Fixes: https://tracker.ceph.com/issues/45129
Signed-off-by: Tim Serong tserong@suse.com

@tserong tserong requested a review from a team as a code owner April 23, 2020 07:25
@tserong
Copy link
Member Author

tserong commented Apr 23, 2020

Just to make the output of this change clear, it injects e.g. the following three lines at the start of unit.run:

[ -L /var/lib/ceph/f6cf67cc-dcfa-3de8-a33f-cab60875412f/osd.10/block ] && chown 167:167 /var/lib/ceph/f6cf67cc-dcfa-3de8-a33f-cab60875412f/osd.10/block
[ -L /var/lib/ceph/f6cf67cc-dcfa-3de8-a33f-cab60875412f/osd.10/block.db ] && chown 167:167 /var/lib/ceph/f6cf67cc-dcfa-3de8-a33f-cab60875412f/osd.10/block.db
[ -L /var/lib/ceph/f6cf67cc-dcfa-3de8-a33f-cab60875412f/osd.10/block.wal ] && chown 167:167 /var/lib/ceph/f6cf67cc-dcfa-3de8-a33f-cab60875412f/osd.10/block.wal

These lines are only added for simple OSDs, not for LVM OSDs.

Copy link
Contributor

@mgfritch mgfritch left a comment

Choose a reason for hiding this comment

The reason will be displayed to describe this comment to others. Learn more.

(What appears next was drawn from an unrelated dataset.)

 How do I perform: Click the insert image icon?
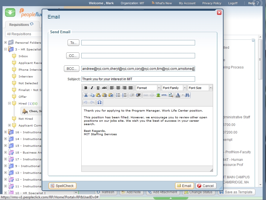pos(158,95)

If possible, I think it would be nice to avoid adding the osd_simple bool to deploy_daemon_units ...

otherwise, minus the mypy error, lgtm!

@tserong
Copy link
Member Author

tserong commented Apr 24, 2020

If possible, I think it would be nice to avoid adding the osd_simple bool to deploy_daemon_units ...

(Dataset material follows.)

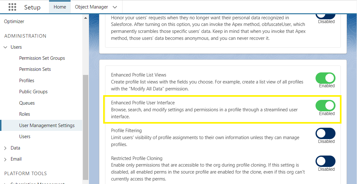Disable Enhanced Profile List Views toggle
The height and width of the screenshot is (184, 357).
click(325, 78)
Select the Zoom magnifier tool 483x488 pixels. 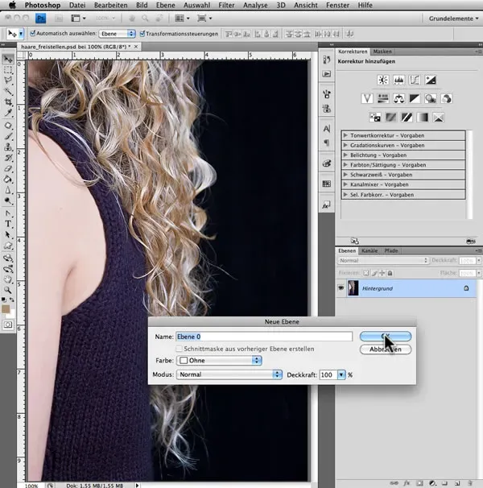pos(8,289)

Now that you mention it, it's probably safe to always have the chowns in there, as they happen first before the lvm activate step. If that's true, we can ditch the osd_simple bool. I'll do a little further testing.

@tserong
Copy link
Member Author

tserong commented Apr 24, 2020

Confirmed, chowning these things doesn't have any adverse affect on LVM OSDs, so we could get rid of the osd_simple flag. OTOH, that would mean that all OSDs will always have these chown lines, even newly created ones (i.e. not only adopted ones), which while harmless may arguably be slightly messy.

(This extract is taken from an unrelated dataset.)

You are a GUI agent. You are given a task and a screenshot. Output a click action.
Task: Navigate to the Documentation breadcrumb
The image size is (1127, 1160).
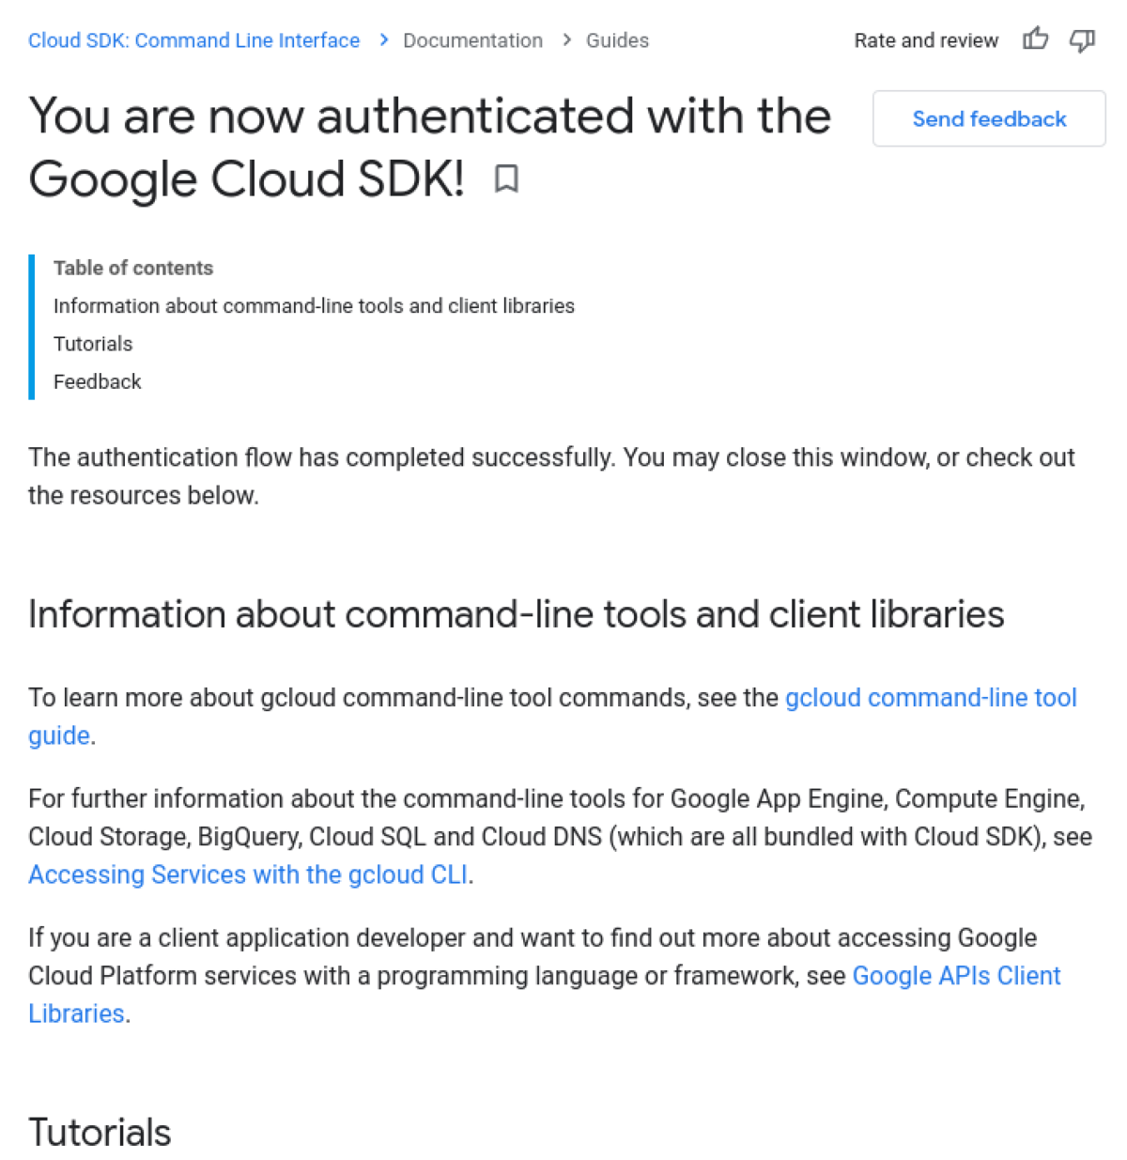[472, 40]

@sebastian-philipp, what do you think?

@sebastian-philipp
Copy link
Contributor

Right. Not having to adjust the logic here make things simpler.

@jan--f do you have anything against unconditionally doing the chown?

Copy link
Contributor

@jan--f jan--f left a comment

Choose a reason for hiding this comment

The reason will be displayed to describe this comment to others. Learn more.

👍

tserong added 2 commits April 28, 2020 13:36
We're not using `ceph-volume simple activate` anymore, so need to
add `chown ceph:ceph` for each of block, block.db and block.wal
to ensure old-style simple OSDs are able to start.

Fixes: https://tracker.ceph.com/issues/45129
Signed-off-by: Tim Serong <tserong@suse.com>
This addresses a couple of the comments in
ceph#34565

Signed-off-by: Tim Serong <tserong@suse.com>
@tserong
Copy link
Member Author

tserong commented Apr 28, 2020

OK, I've removed the osd_simple flag, tweaked the comments slightly, and flipped the [ ! -L ] || chown logic.

Copy link
Contributor

@mgfritch mgfritch left a comment

Choose a reason for hiding this comment

The reason will be displayed to describe this comment to others. Learn more.

lgtm!

@sebastian-philipp
Copy link
Contributor

sebastian-philipp commented May 4, 2020

image

@mgfritch any update on this run?

@mgfritch
Copy link
Contributor

mgfritch commented May 5, 2020

@sebastian-philipp sebastian-philipp merged commit 3924fd8 into ceph:master May 5, 2020
@tserong tserong deleted the wip-fix-45129 branch May 5, 2020 10:30
tserong added a commit to SUSE/ceph that referenced this pull request Aug 5, 2020
This changes the logic in deploy_daemon_units() to add either `chown` calls
for simple (ceph-disk style) OSDs, or to add `ceph-volume lvm activate` calls
for LVM OSDs, rather than always adding both.  When I was working on
ceph#34703, I'd originally added an "osd_simple"
flag to figure out what type of OSD was being adopted/deployed, but passing
that around was kinda ugly, so was removed from that PR.  This time around
I'm checking if /etc/ceph/osd/$OSD_ID-$OSD_FSID.json.adopted-by-cephadm
exists, which seems pretty safe IMO.  My only concern with this method is:
what happens if someone adopts a simple OSD, then later wants to migrate it
to LVM.  Presumably that's a destroy and recreate, keeping the same OSD ID?
If that's true, then the JSON file probably still exists, so the subsequent
create will do the wrong thing, i.e. will add `chown` calls, not `ceph-volume
lvm activate` calls.  Any/all feedback appreciated...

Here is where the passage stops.